» Exercise goal: The records are to be reproduced verbatim.
++++ Data in this exercise ++++
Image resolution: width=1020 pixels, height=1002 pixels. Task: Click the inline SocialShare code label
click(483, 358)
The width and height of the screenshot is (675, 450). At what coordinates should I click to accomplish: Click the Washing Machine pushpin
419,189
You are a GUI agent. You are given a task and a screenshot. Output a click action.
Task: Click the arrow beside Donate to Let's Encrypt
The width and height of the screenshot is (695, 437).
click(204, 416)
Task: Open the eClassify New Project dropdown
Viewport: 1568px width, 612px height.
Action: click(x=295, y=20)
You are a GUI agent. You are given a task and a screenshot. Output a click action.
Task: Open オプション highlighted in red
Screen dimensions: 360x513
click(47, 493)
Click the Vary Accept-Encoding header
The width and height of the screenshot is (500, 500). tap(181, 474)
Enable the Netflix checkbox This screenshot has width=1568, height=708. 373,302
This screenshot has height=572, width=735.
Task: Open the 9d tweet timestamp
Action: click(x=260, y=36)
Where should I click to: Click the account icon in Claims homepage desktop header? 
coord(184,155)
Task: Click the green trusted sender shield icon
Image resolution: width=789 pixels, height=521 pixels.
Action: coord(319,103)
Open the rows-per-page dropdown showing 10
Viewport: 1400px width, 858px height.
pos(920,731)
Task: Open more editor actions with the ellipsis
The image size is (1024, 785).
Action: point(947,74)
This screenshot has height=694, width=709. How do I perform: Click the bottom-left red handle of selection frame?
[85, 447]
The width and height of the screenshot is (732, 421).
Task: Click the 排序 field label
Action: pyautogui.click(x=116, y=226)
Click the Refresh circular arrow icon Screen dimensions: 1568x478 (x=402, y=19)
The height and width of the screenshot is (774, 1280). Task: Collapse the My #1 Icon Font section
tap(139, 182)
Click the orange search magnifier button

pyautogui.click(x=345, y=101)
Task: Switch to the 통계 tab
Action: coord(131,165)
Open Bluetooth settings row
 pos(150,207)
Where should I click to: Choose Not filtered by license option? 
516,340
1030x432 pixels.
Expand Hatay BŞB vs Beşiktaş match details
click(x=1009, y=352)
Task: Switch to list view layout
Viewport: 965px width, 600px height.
++++
» Result below:
Image resolution: width=1020 pixels, height=1002 pixels. Task: Click the inline SocialShare code label
click(483, 358)
The width and height of the screenshot is (675, 450). At what coordinates should I click to accomplish: Click the Washing Machine pushpin
419,189
You are a GUI agent. You are given a task and a screenshot. Output a click action.
Task: Click the arrow beside Donate to Let's Encrypt
The width and height of the screenshot is (695, 437).
click(204, 416)
Task: Open the eClassify New Project dropdown
Viewport: 1568px width, 612px height.
Action: click(x=295, y=20)
You are a GUI agent. You are given a task and a screenshot. Output a click action.
Task: Open オプション highlighted in red
Screen dimensions: 360x513
click(47, 493)
Click the Vary Accept-Encoding header
The width and height of the screenshot is (500, 500). tap(181, 474)
Enable the Netflix checkbox This screenshot has width=1568, height=708. 373,302
This screenshot has height=572, width=735.
Task: Open the 9d tweet timestamp
Action: click(x=260, y=36)
Where should I click to: Click the account icon in Claims homepage desktop header? 
coord(184,155)
Task: Click the green trusted sender shield icon
Image resolution: width=789 pixels, height=521 pixels.
Action: coord(319,103)
Open the rows-per-page dropdown showing 10
Viewport: 1400px width, 858px height.
pos(920,731)
Task: Open more editor actions with the ellipsis
The image size is (1024, 785).
Action: point(947,74)
This screenshot has height=694, width=709. How do I perform: Click the bottom-left red handle of selection frame?
[85, 447]
The width and height of the screenshot is (732, 421).
Task: Click the 排序 field label
Action: pyautogui.click(x=116, y=226)
Click the Refresh circular arrow icon Screen dimensions: 1568x478 (x=402, y=19)
The height and width of the screenshot is (774, 1280). Task: Collapse the My #1 Icon Font section
tap(139, 182)
Click the orange search magnifier button

pyautogui.click(x=345, y=101)
Task: Switch to the 통계 tab
Action: coord(131,165)
Open Bluetooth settings row
 pos(150,207)
Where should I click to: Choose Not filtered by license option? 
516,340
1030x432 pixels.
Expand Hatay BŞB vs Beşiktaş match details
click(x=1009, y=352)
Task: Switch to list view layout
Viewport: 965px width, 600px height.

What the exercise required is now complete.